*** Southern councillors approve fixed late-night trading times to protect neighbourhood peace | THE DAILY TRIBUNE | KINGDOM OF BAHRAIN

Southern councillors approve fixed late-night trading times to protect neighbourhood peace

TDT | Manama

Email : editor@newsofbahrain.com

Councillors in Southern Governorate have agreed fixed opening hours for shops and workshops across the area, after an extraordinary session that brought together municipal, labour, police, health and trade representatives.

Meeting yesterday, the Southern Municipal Council unanimously agreed to regulate trading times for commercial outlets within the governorate.

The decision covers commercial and service premises in, and near, residential neighbourhoods and is framed as a way to organise trading hours and protect residents’ peace and quiet.

In its report, the technical committee said: "Our aim is to preserve calm in residential areas, ease traffic on local streets and raise standards of public cleanliness, while reducing security and social problems linked to late-night trading."

Under the move, restaurants, cafes, boutiques and other shops in or near housing areas will be allowed to open from 5am until midnight. Garages, workshops, scrap yards and all other service outlets in residential districts will be limited to working hours from 7am to 7pm.

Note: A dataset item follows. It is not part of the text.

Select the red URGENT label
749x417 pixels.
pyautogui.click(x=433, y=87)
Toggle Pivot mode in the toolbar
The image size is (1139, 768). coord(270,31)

Debate then shifted to enforcement and the way licences are granted.

Criticism

Second Constituency representative Mubarak Faraj criticised the decision to licence a shop selling electronic cigarettes at a petrol station in the Southern Governorate after it applied to operate round the clock.

He said the technical committee, which he chaired at the time, had already studied and rejected the request on the grounds that there was no need for a 24-hour outlet.

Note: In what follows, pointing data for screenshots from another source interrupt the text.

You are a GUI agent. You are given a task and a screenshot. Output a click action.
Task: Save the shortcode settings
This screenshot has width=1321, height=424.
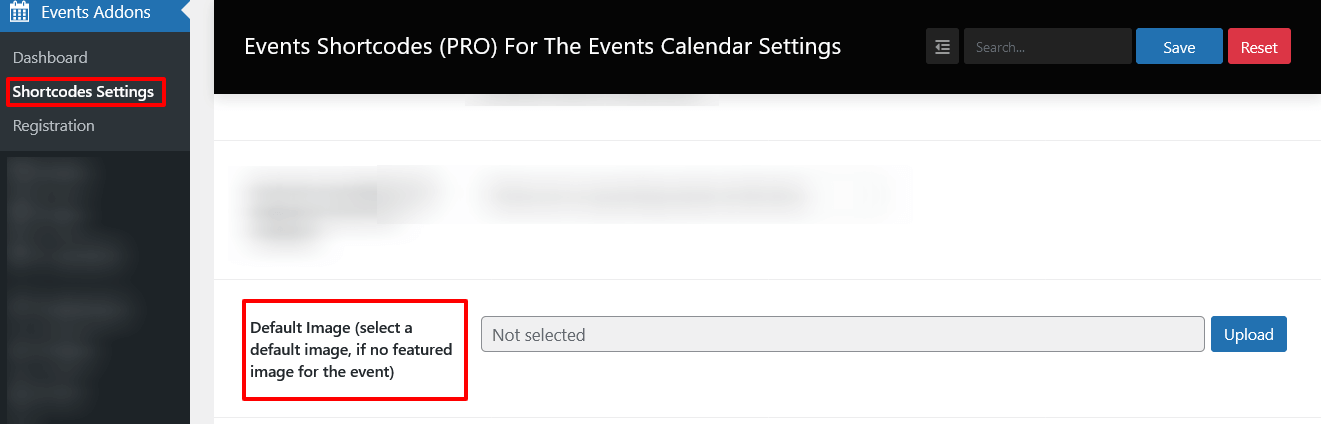coord(1179,47)
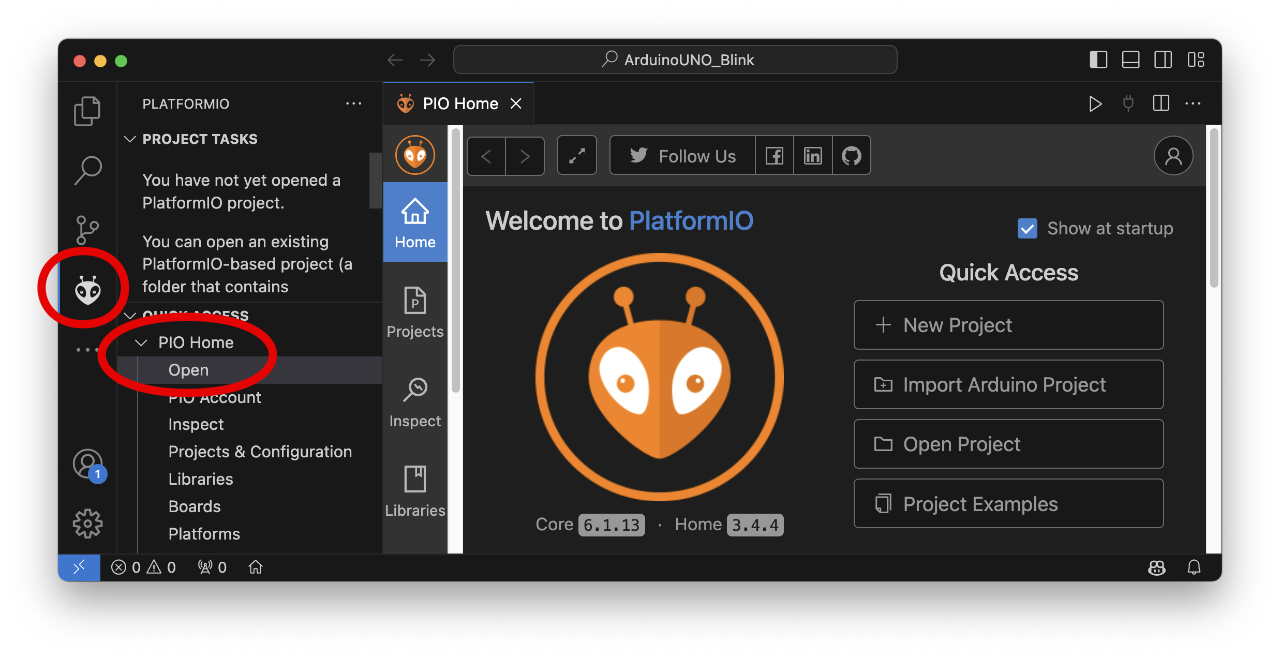1280x658 pixels.
Task: Open GitHub Copilot from the status bar
Action: [x=1157, y=567]
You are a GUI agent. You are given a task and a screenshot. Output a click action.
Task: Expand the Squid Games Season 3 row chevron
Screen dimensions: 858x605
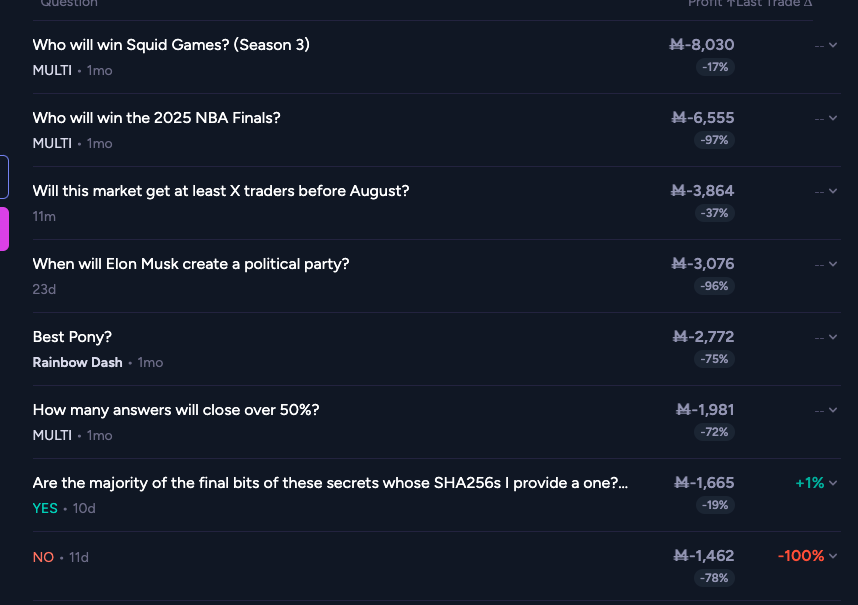click(833, 45)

"Licensing a 24-hour vape shop at a petrol station is unnecessary and carries serious risks," Faraj said.

Council chairman Abdullah AbdulLatif told the meeting that a number of outlets properly licensed to trade around the clock complain about the fees that come with those permits, while some non-compliant shops open 24 hours a day without paying anything.

Checks

He called for closer checks on such breaches and for clear display of permits at premises that are allowed to trade through the night, so that inspectors can more easily spot shops which are breaking the rules.

The Councillor said follow-up work on these cases was once handled by the municipality alone, then moved to the Interior Ministry and is now shared between both sides.

Council member Hamad Al Zaabi drew attention to a sharia-based legal opinion, written into the law, which states that decisions to close commercial outlets fall to the municipal council, while the municipality carries out those decisions.4

"The law makes clear that closing commercial outlets is the council’s responsibility, while the municipality carries out enforcement," Al Zaabi said, adding that the municipality is able to tell whether a shop trading 24 hours a day is in breach or not.

Support

Al Zaabi urged colleagues to support the technical committee’s proposal for small and medium-sized shops to trade for 18 hours a day, from 5am until midnight, and to convert that proposal into a formal decision to be sent to the relevant authorities for action.

He noted that the same system is already in force in the Northern Governorate and called for it to be applied in the Southern Governorate as well, in co-operation with the Interior Ministry and other concerned bodies.

The Councilor also said the Labour Market Regulatory Authority (LMRA) should carry out inspections and check the validity of work permits, pointing to its link with the municipality on issues such as residency breaches, and he praised staff in the municipal inspection section and officers from the Interior Ministry.